How to Retire in Santa Barbara

At 72, Robert McLean, publisher of the Philadelphia Bulletin, plans to spend more and more time in California. Not that McLean is thinking of retiring; he has just paid out some $8,000,000 to buy the Santa Barbara News-Press (circ. 35,000) from its longtime owner, Thomas More Storke, 87.

From Jan. 1, 1901, when Tom Storke began publishing in Santa Barbara on the strength of a $2,000 loan, he held to his faith that the paper would prosper through "advancement of local interests." Over the years as Storke bought or merged with the competing local papers, the News-Press became Santa Barbara's one voice, and the boss became the town's benevolent despot.
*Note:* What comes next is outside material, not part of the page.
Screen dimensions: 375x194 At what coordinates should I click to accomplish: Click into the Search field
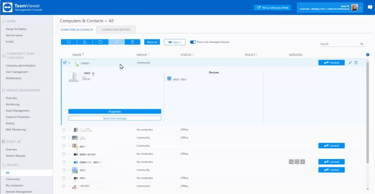point(339,44)

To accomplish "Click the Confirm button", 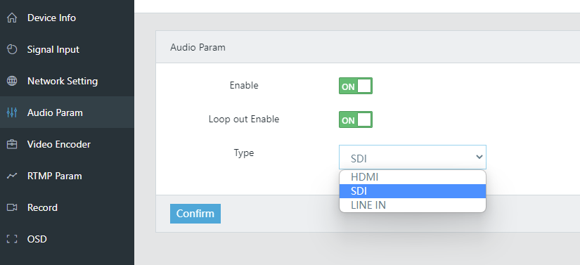I will 195,214.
No Dynasty. More often than not in recent years, News-Press editorials have championed Storke's own unpredictable, irascible opinions. When California's controversial School Superintendent Max Rafferty was attacking the Dictionary of American Slang, the NewsPress castigated Rafferty roundly, only to reverse its stand overnight after Storke was shown a list of dirty words from the book. When the John Birch Society moved into Santa Barbara, it roused no visible opposition from the News-Press--until the Birchers had the temerity to attack Storke's close friend Earl Warren. That move provoked an angry series of News-Press articles and a front-page Storke editorial that won him a Pulitzer Prize.

Sale of the paper marks the end for Thomas More Storke of his cherished vision of founding a newspaper dynasty. Storke's father, who had founded the Los Angeles Herald only to be squeezed out a few months later by the panic of 1873, wrote signed editorial columns for the Santa Barbara paper until his death in 1936. Storke's son Charles, now 52, joined the News-Press in 1932, and he was clearly heir apparent. (Another son has been a lifelong invalid.) But Charles got impatient; the old man simply refused to retire. Besides, Charles's wife was bitterly opposed to all suggestions that their own son work on the paper. In 1959, Charles quit the News-Press for good and moved his family to Mexico City.

No Absentee Owners. As the only daily in a burgeoning town, the News-Press had no lack of hopeful buyers. The Ridder chain, the Los Angeles Times, British Press Lord Roy Thomson were all said to have made bids. McLean overcame Storke's objection to absentee ownership by purchasing the paper for himself, not for the Philadelphia Bulletin Co. He also promised to live in Santa Barbara part of each year, and he has already moved his nephew Stuart Symington Taylor, 50, a cousin of the Missouri Senator, from his job as Bulletin vice president to fulltime publisher of the News-Press. McLean and Taylor have tactfully asked Storke to stay on for life, perhaps as advisor and editor emeritus.